Up to and including the line with "Open the per-page", reproduce the listing below exactly, beginning at its first line.

• STUDY MATERIAL:
----------------------------------------
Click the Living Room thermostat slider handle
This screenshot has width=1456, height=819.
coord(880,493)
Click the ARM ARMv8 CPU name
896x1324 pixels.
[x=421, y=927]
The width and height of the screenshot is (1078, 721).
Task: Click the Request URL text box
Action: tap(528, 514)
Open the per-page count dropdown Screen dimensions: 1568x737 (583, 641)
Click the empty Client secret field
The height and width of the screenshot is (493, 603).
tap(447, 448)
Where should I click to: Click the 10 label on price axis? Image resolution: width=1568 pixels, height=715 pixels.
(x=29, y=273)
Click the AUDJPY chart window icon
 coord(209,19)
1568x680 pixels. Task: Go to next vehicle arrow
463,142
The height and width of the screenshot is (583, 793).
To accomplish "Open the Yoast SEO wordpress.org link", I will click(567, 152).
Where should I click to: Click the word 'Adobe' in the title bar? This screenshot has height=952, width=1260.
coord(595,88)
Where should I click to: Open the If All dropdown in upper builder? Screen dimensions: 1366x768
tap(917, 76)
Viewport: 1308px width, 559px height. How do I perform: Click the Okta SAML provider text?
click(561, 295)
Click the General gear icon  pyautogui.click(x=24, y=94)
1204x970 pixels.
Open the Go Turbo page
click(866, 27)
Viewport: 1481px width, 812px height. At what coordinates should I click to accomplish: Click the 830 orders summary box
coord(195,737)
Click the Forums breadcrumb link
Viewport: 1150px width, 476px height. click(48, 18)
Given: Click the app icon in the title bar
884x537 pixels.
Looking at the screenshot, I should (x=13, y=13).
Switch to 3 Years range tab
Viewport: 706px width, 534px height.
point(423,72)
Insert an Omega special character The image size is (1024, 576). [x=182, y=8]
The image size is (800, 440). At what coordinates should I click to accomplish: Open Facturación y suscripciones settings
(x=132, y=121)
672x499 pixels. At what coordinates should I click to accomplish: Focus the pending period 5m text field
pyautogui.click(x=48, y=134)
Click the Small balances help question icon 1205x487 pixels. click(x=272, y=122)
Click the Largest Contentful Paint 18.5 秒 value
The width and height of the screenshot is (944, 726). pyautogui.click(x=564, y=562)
----------------------------------------
• ANSWER SPACE:
Click the Living Room thermostat slider handle
This screenshot has width=1456, height=819.
coord(880,493)
Click the ARM ARMv8 CPU name
896x1324 pixels.
[x=421, y=927]
The width and height of the screenshot is (1078, 721).
Task: Click the Request URL text box
Action: tap(528, 514)
Open the per-page count dropdown Screen dimensions: 1568x737 (583, 641)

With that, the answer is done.